Por una nueva generación que no aguante migajas
Durante siglos, el Perú ha vivido acostumbrado a recibir poco. Desde la conquista española y la creación del Virreinato, se nos enseñó a conformarnos. Los primeros criollos y quienes se beneficiaron del vínculo con la corona aceptaron tener derechos a medias mientras pudieran mantener una vida relativamente cómoda.
Esa comodidad —que nunca fue equitativa— se construyó sobre la negación de derechos a las mayorías: a los pueblos originarios, a los afrodescendientes, a las mujeres, a los más pobres. Así empezó a formarse una cultura del “aguante”, del “no pasa nada”, del “mejor callar”.
Con el paso de los siglos, esa cultura se volvió casi genética. Cada cierto tiempo, la olla de presión estalla: surgen marchas, levantamientos, movimientos que nos recuerdan que sí merecemos justicia, dignidad y derechos plenos. Pero el sistema, una y otra vez, se encarga de recordarnos que pedir más puede ser peligroso.
Desde los años noventa, después de la dictadura y del trauma del conflicto armado interno, crecimos con la idea de que cuestionar al sistema es sinónimo de violencia. Que, si protestas, eres “terrorista”. Que el orden vale más que la justicia.
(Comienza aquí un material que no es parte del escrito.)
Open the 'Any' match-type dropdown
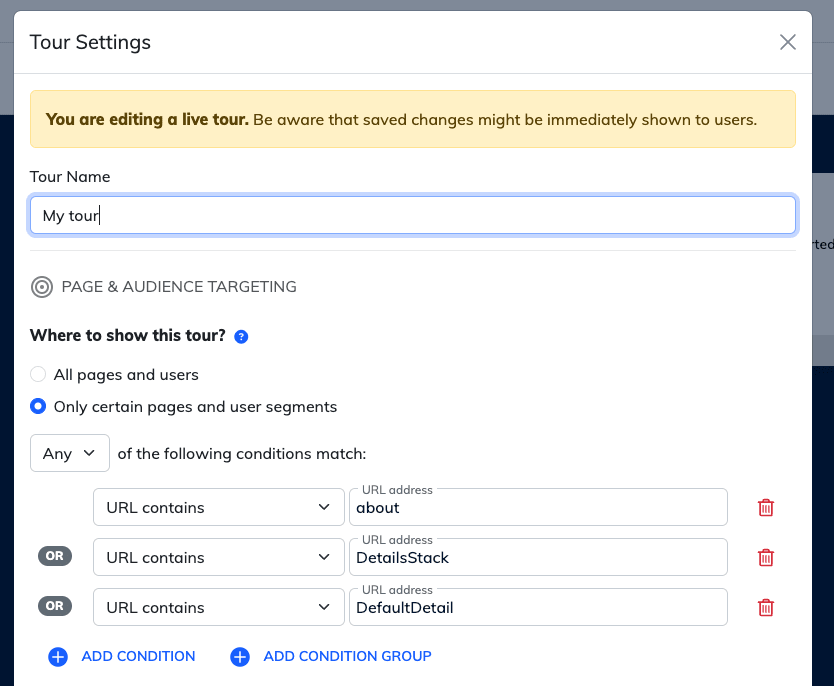834x686 pixels. [69, 453]
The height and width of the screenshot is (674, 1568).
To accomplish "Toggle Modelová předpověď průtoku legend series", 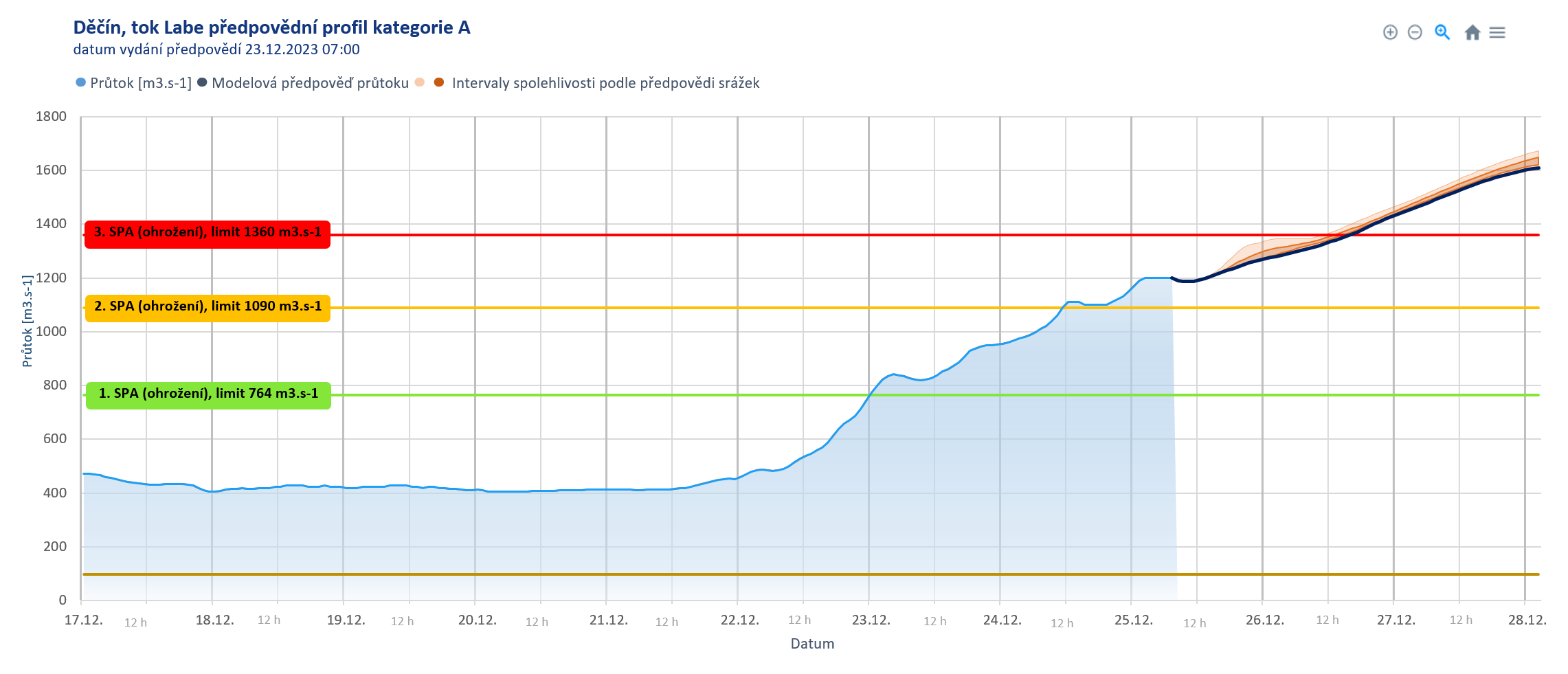I will click(310, 83).
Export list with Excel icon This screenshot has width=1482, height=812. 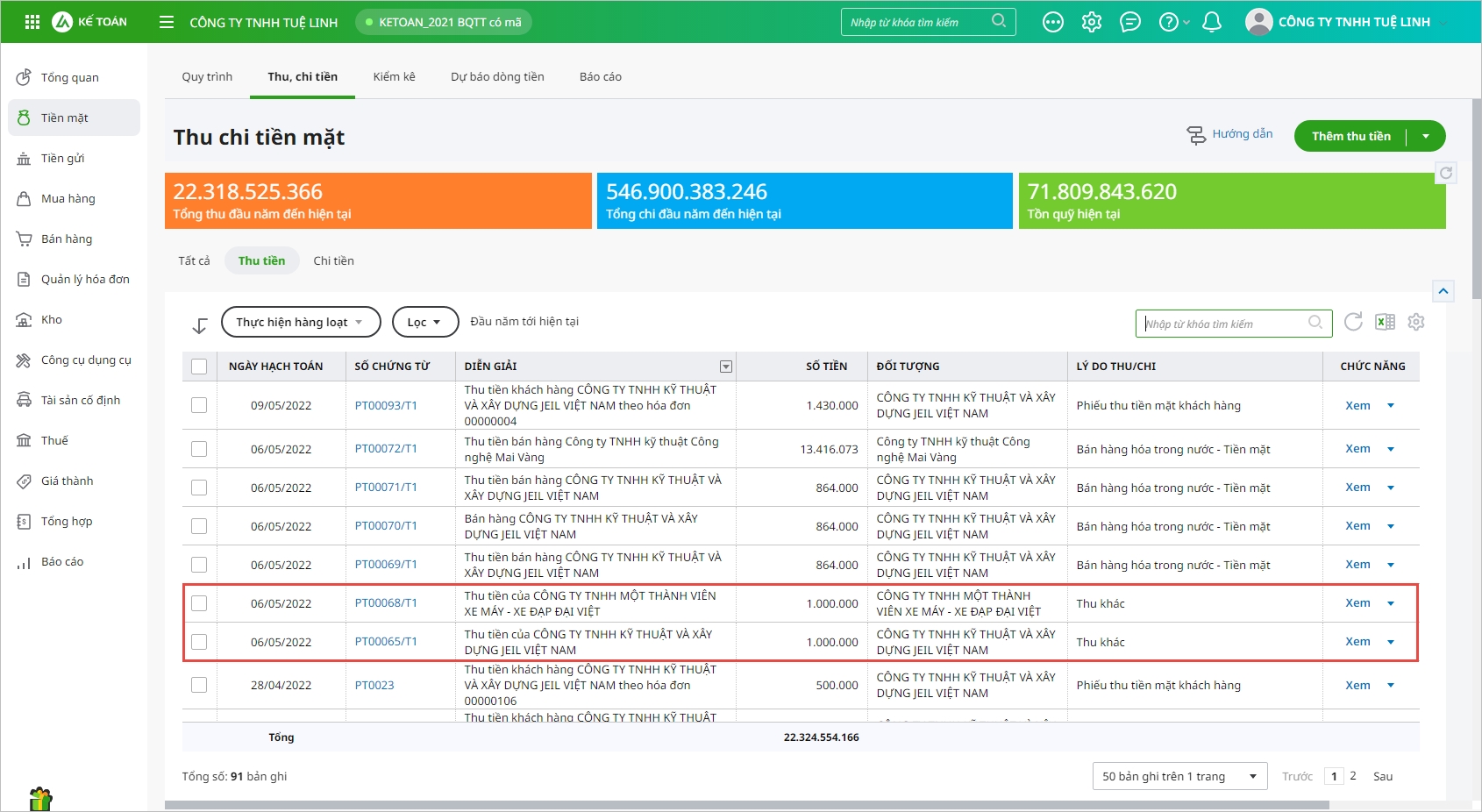click(x=1385, y=322)
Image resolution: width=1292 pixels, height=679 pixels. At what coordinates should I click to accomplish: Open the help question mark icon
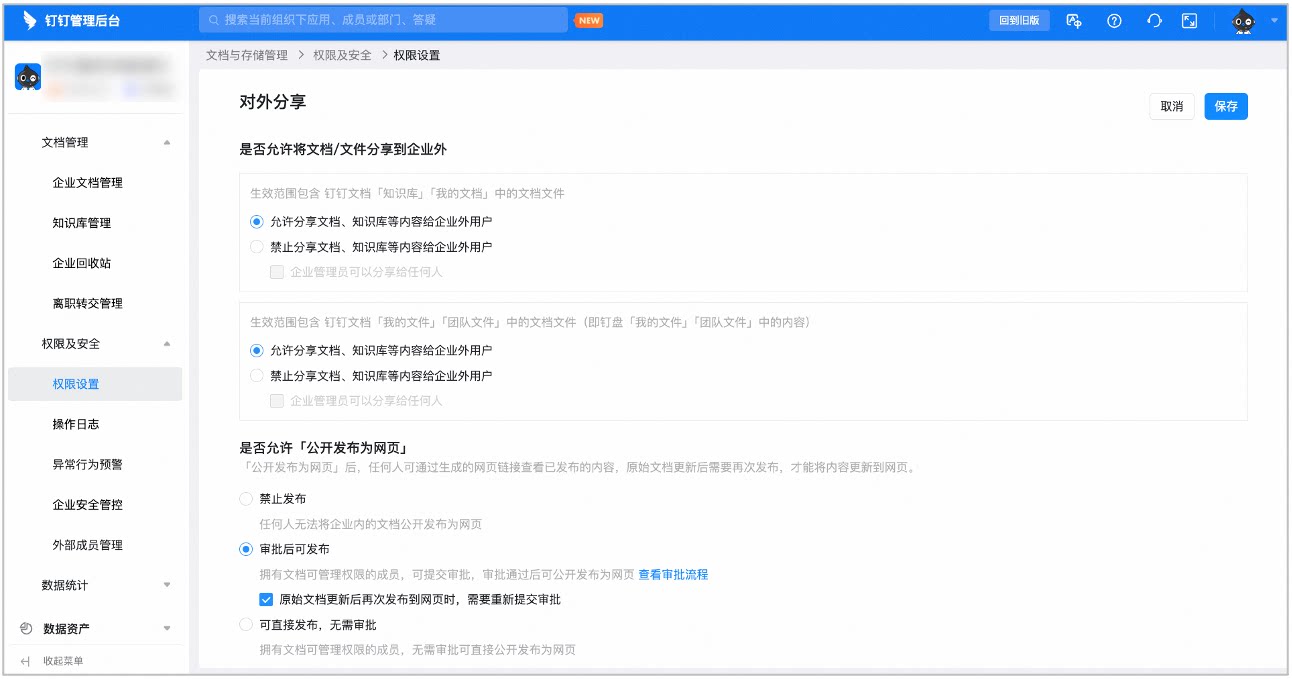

Y así, muchos de los millennials aprendimos desde niños a cuidar el sistema económico como si fuera lo único que nos diera estabilidad. En ese pacto silencioso, dejamos de exigir otros derechos. Aceptamos que la salud, la educación o la igualdad podían esperar. Que “al menos hay trabajo”, aunque sea precario. Que “al menos hay paz”, aunque sea a punta de miedo.
Así crecimos. Callando. Callando cuando nos explotan en el trabajo. Callando cuando un policía pide coima. Callando cuando una mujer es violentada y “mejor no te metas”. Callando cuando la corrupción se normaliza y el silencio se premia con estabilidad. Y ese silencio, tan cotidiano, terminó construyendo lo que yo llamo la sociedad de las migajas.
La sociedad de las migajas
Vivimos en un país de migajeros: agradecemos por poco y aceptamos poco. Aceptamos servicios de salud mediocres, escuelas sin maestros motivados, universidades que venden títulos, autoridades que mienten. Aceptamos que la policía robe, que los jueces vendan justicia, que los empresarios exploten y que los políticos se perpetúen. Pero también —y aquí duele más— hemos aprendido a ser migajistas nosotros mismos: damos poco, confiamos poco, amamos a medias, nos comprometemos a medias. Nos hemos convertido en parte del mismo círculo que nos oprime.
Salir de ese ciclo no es fácil. No se trata solo de cambiar leyes o gobiernos; se trata de romper un patrón emocional, cultural y generacional. Dejar de creer que merecemos menos.
La generación que no se conforma
Y, sin embargo, entre tanta oscuridad, hay una luz. Una nueva generación que no quiere migajas. Jóvenes que han crecido con más información, que se atreven a cuestionar, que no aceptan el “así son las cosas”. La generación Z, o como algunos la llaman, la generación del hartazgo, empieza a decir basta.
Basta de un sistema que castiga a quien se atreve a soñar distinto. Basta de creer que tener derechos es un lujo. Basta de pensar que el Perú no puede aspirar a tener trenes, parques, buses dignos o amor libre. Ellos, ellas, elles, están levantando la voz para decir que merecemos un país donde no se viva de sobras, sino de oportunidades. Que la dignidad no es un privilegio, sino el punto de partida.
Romper el ciclo
¿Se puede romper este ciclo en una sola generación? Tal vez no. Pero al menos podemos comenzar. Y comenzar significa hablar, denunciar, exigir, crear, votar distinto, participar, no callar. Significa mirar al otro y reconocer que, si el país no cambia para todos, no cambia para nadie.
Dicen que el Perú es más grande que sus problemas. Yo creo que el primer paso es aceptar que sí tenemos problemas, y que esconderlos es lo que nos hace pequeños. Nombrarlos, enfrentarlos y resolverlos —aunque tome tiempo— es lo que nos hará grandes.
Quizás así podamos dejar de vivir de migajas y construir, por fin, un país donde la dignidad no se mendigue, se ejerza.